■ BRIEF
Answer these questions about the CD40L purification text:
1. At what imidazole concentration did pure (His)6–tagged CD40L come off the nickel column?
2. What percent extinction coefficient at 280 nm was set for the protein?
3. What flow rate was used for the mobile phase on the Superdex-200 column?

■ SOURCE TEXT

---

The bacterial cell lysate was passed slowly through a column packed with nickel nitrilotriacetic acid (Ni-NTA) agarose resin (Qiagen). After collecting the flow-through, the column was washed with phosphate buffered saline (20 mM phosphate buffer, 500 mM NaCl) containing 20 mM imidazole until no protein emerged as observed using a Coomassie spot test. The column was progressively eluted with gradients of imidazole to eliminate non-specifically bound bacterial proteins having lower affinity. Pure (His)6–tagged CD40L emerged upon addition of 250–300 mM imidazole, and the eluate was collected until no further protein emerged even after washing the column with 500 mM imidazole. The purity and identity was verified by SDS–PAGE (protein degradation products <10% of total) and by western blotting respectively (both using anti-CD40L monoclonal antibody (clone 4080)4; R&D Systems) and anti-(His)6-tag antibody (Abcam). The concentration, C, of the pooled purified fractions was ascertained from absorbance, A, measured using NanoDrop 1000 spectrophotometer (Thermo-Fisher Scientific, Cambridge, MA) by setting the percent extinction coefficient (absorbance of 1% solution, E1%, w/v) of the protein at 280 nm to be 6.98, C (mg/mL) = 10 × (A/E1%) (Mazzei et al. 1995).

Purification of histidine-tagged CD40L by size exclusion chromatography

The fractions from nickel chromatography were further purified through a Superdex-200 size exclusion column (GE Healthcare Life Sciences) connected to ÄKTA™ fast protein liquid chromatography (FPLC) system (GE Healthcare Life Sciences). The protein was exchanged into 20 mM phosphate buffer, 500 mM NaCl, and 10% glycerol, used as the mobile phase at a flow rate of 0.5 mL/min to completely remove imidazole. Fractions were detected using an in-line UV detector set at wavelengths of 210, 280, and 260 nm to detect absorbance by peptide bonds, amino acids (Trp, Tyr, Cys), and nucleic acids, respectively. The apparent molecular weight of the purified (His)6–tagged CD40L was ascertained from a calibration curve constructed using a gel filtration low molecular weight calibration kit (GE Healthcare Life Sciences).

---

■ DATASET EXTRACT
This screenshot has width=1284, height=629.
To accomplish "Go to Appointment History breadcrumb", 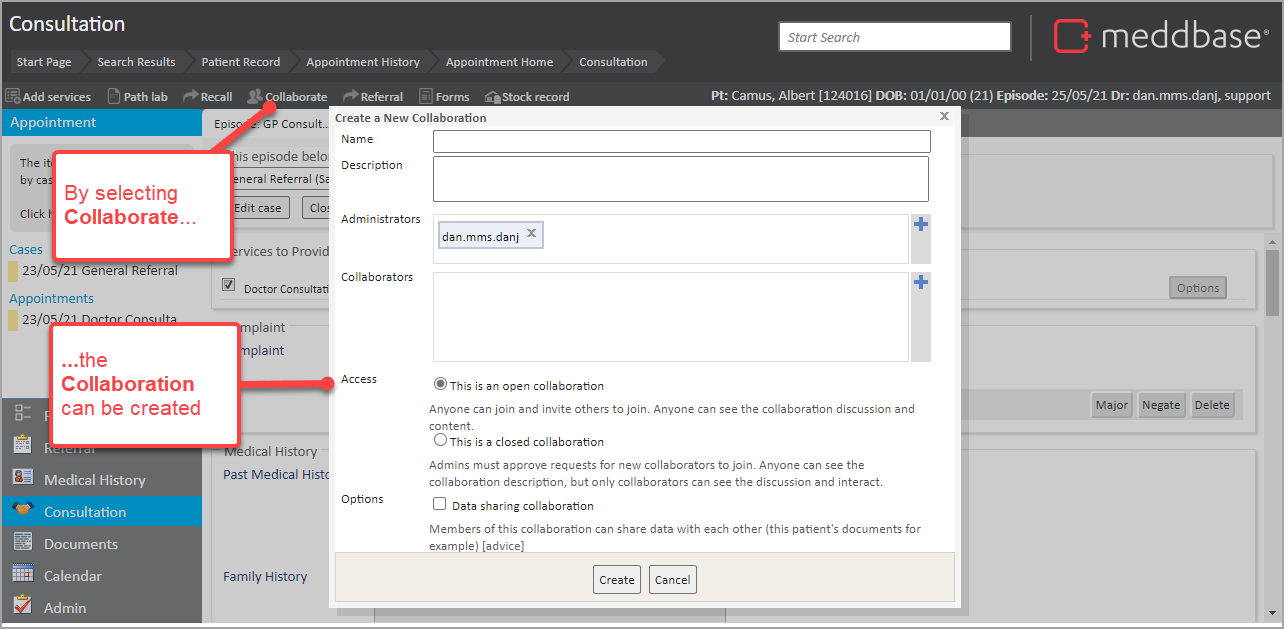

---

■ WRITTEN RESPONSE
1. 250–300 mM imidazole
2. 6.98
3. 0.5 mL/min